I would add would be in terms on a tyre on a rim, imagine you lay the wheel down on the ground, and then like a pizza cut it up, except you've got a lot of friends and so you have to make a lot of cuts (luckily this is science so our cuts are infinitely thin) and we keep cutting until we get smaller and smaller pieces of pizza, we keep going until they're arbitrarily small, it's easier if I stop here and you just imagine they're in sections of about 5cm, this wee 5cm cross section piece of tyre has a certain mass, it's very small, maybe 20 grams? 50 grams? it's very small compared to the mass of the whole tyre.

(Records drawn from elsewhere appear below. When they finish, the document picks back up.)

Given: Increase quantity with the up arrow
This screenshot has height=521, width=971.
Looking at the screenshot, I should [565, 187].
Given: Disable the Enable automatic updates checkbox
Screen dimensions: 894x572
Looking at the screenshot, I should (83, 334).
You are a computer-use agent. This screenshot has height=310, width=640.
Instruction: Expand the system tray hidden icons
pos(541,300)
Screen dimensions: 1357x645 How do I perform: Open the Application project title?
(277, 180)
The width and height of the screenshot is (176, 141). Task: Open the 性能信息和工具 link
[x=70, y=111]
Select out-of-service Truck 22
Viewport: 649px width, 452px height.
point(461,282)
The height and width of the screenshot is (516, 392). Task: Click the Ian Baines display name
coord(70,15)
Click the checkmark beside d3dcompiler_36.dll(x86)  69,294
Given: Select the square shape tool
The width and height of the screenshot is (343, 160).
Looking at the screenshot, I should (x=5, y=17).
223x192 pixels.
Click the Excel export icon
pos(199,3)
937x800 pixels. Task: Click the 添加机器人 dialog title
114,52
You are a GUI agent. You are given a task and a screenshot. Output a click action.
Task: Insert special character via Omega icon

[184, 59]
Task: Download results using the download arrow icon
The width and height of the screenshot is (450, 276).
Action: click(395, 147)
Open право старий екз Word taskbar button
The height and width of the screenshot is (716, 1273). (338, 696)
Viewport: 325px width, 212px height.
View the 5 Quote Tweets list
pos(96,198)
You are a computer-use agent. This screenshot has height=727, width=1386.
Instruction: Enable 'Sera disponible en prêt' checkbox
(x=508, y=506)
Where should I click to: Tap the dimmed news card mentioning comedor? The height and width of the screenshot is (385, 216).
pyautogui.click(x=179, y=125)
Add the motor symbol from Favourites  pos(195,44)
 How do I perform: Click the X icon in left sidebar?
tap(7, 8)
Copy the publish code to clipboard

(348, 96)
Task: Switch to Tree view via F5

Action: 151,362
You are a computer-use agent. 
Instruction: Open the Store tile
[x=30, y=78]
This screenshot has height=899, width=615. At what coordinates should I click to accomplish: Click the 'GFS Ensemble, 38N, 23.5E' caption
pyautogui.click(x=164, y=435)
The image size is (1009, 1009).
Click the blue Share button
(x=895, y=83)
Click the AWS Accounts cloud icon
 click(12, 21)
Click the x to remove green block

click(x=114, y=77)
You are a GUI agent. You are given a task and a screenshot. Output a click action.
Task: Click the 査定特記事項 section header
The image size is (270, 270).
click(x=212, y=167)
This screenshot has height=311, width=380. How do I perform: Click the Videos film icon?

Lets also look at the definition of acceleration, which is change in speed, acceleration is a vector, which means it has both magnitude and direction, in physics to properly identify an objects motion you must specify how fast it's going and in what direction, this is the same for velocity (there was a hilarious joke in the despicable me about vectors - top film) so lets say then that you spin a wheel up to a speed, and you hold it constant at that speed, now think about what your little pizza slice of wheel is doing, it's spinning around, but its also constantly changing direction, therefore its acceleration is non-zero (because it's vector is magnitude AND direction) even though the tyre isn't spinning any faster or slower, it still has acceleration.
It is this acceleration, with the mass of that wee pizza slice, that distorts the shape of the tyre at a tangent, but because the tyre is joined all the way around, all the other wee pieces of tyre do the same thing at exactly the same time, and it looks as if the tyre is moving away from the rim.
In reference to the tyre getting smaller, that was a more real world situation where it's on a road and you have many more forces coming in to play.
So you have gravity pulling your vehicle down at 1G, on a drag car this is higher cause the wing presses it down some more. I theorised that you have your tangential force pressing the tyre out at some force, the acceleration is huge, but the mass is tiny, so the force is fairly normal, if there was no weight on the axle then the tyre would be allowed to expand, would raise the ride height of the vehicle, and change the gearing, BUT we have a vehicle pressing down at 1G, if the force pressing down is greater than the force pressing "out" from the wheel then the tyre will be more squashed than it is expanded, therefore the gearing would go down, I may be wrong on this though.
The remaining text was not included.